(Extracted information)

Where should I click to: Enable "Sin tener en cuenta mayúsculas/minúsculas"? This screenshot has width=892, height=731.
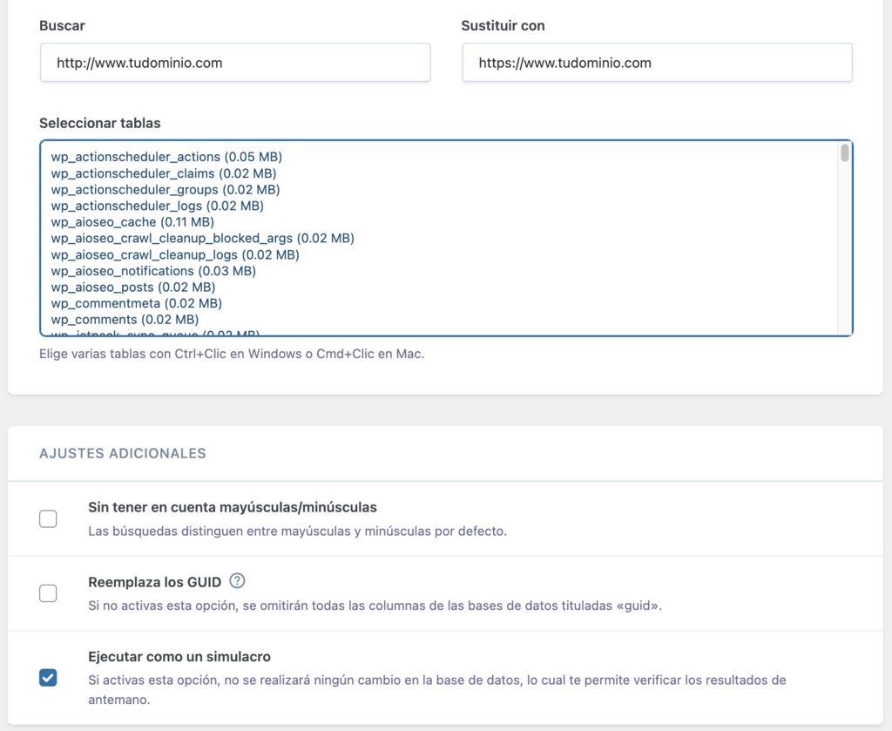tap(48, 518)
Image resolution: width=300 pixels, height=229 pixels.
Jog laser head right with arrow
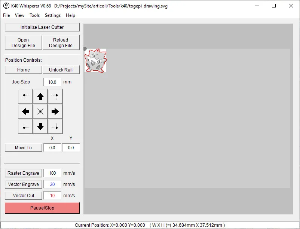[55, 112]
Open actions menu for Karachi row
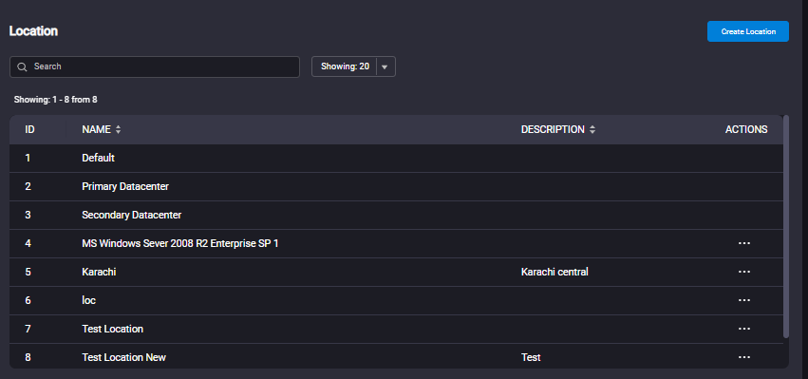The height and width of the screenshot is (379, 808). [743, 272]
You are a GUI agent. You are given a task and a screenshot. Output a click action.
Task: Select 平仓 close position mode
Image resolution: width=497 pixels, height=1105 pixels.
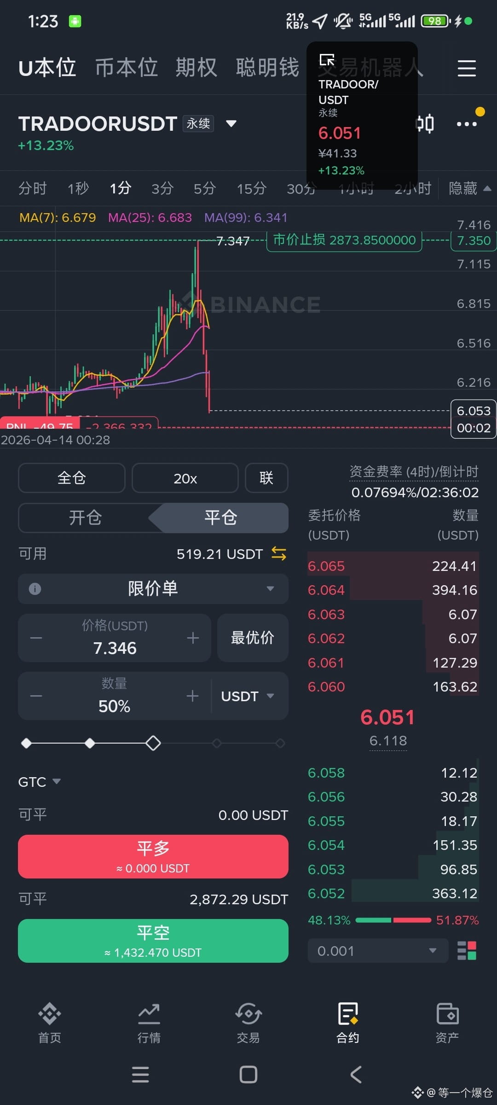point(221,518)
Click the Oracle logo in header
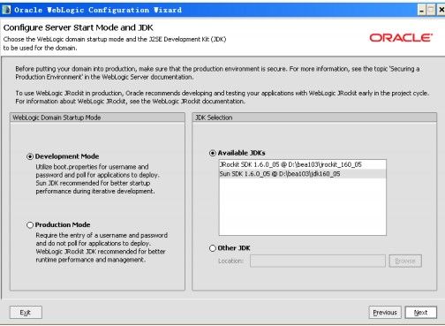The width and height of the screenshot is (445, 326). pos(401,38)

(End Extracted information)

» **Exercise directions**
Above are the records; reproduce them exactly and leave out the pictures.

» **Exercise solution**
Where should I click to: Enable "Sin tener en cuenta mayúsculas/minúsculas"? This screenshot has width=892, height=731.
tap(48, 518)
Image resolution: width=300 pixels, height=229 pixels.
Jog laser head right with arrow
[55, 112]
Open actions menu for Karachi row
The height and width of the screenshot is (379, 808). [743, 272]
You are a GUI agent. You are given a task and a screenshot. Output a click action.
Task: Select 平仓 close position mode
Image resolution: width=497 pixels, height=1105 pixels.
point(221,518)
Click the Oracle logo in header
The width and height of the screenshot is (445, 326). pos(401,38)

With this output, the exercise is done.